La sentenza in verità assai sbrigativa, riprende una analoga pronuncia sempre della IV sezione ( n. 48004) stabilendo che ai fini della prova dello stato di alterazione, una volta accertata la positività degli accertamenti biologici che dimostrano l’assunzione, non si renda necessaria una visita medica che accerti tale stato ma sia sufficiente far riferimento all’apprezzamento delle deposizioni raccolte e al contesto in cui si è realizzato il fatto.
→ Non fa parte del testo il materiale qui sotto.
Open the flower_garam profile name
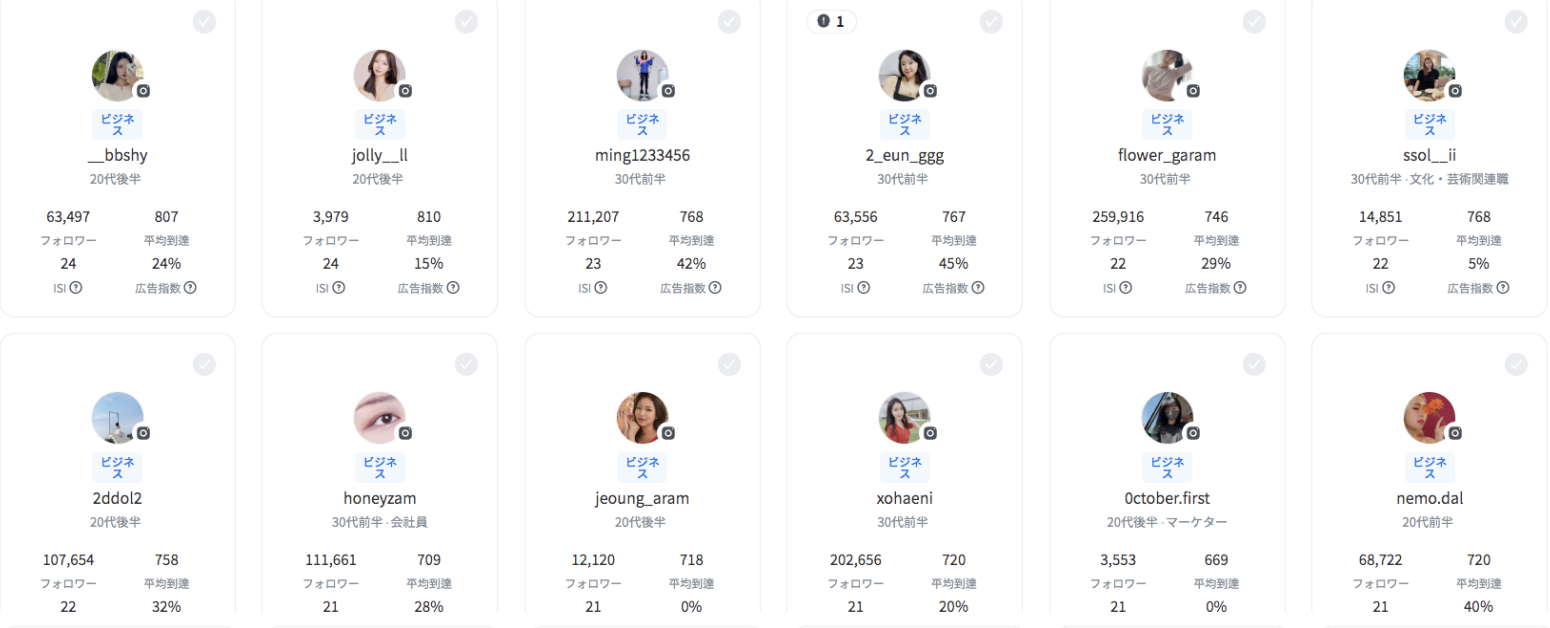The height and width of the screenshot is (628, 1550). pos(1167,155)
In tal modo il giudizio viene affidato alla descrizione soggettiva e ad elementi non scientificamente sicuri. Infatti, ci si riferisce ai verbali delle forze dell’ordine che nella prassi ricorrono a formule di rito o a clausole di stile, quali eloquio sconnesso, occhi rossi, sudorazione elevata, agitazione, respiro affannoso. La descrizione del comportamento è quindi basata su mere impressioni di  persone senza competenza specifica e senza una qualificazione medica e/o sanitaria. Nel caso particolare su cui si è pronunciata la Cassazione nel gennaio scorso, la reazione emotiva e di paura, umanamente comprensibile, del conducente al fermo dei carabinieri è stata così superficialmente attribuita all’effetto della cannabis, che però era stata consumata giorni addietro. 
Peraltro, la stessa Cassazione e molti Tribunali, quali quelli di Ivrea e Bologna, non ritengono attendibili ai fini di un giudizio di responsabilità gli accertamenti biologici compiuti col solo prelievo delle urine in quanto non  dimostrano con certezza lo stato di alterazione psicofisica.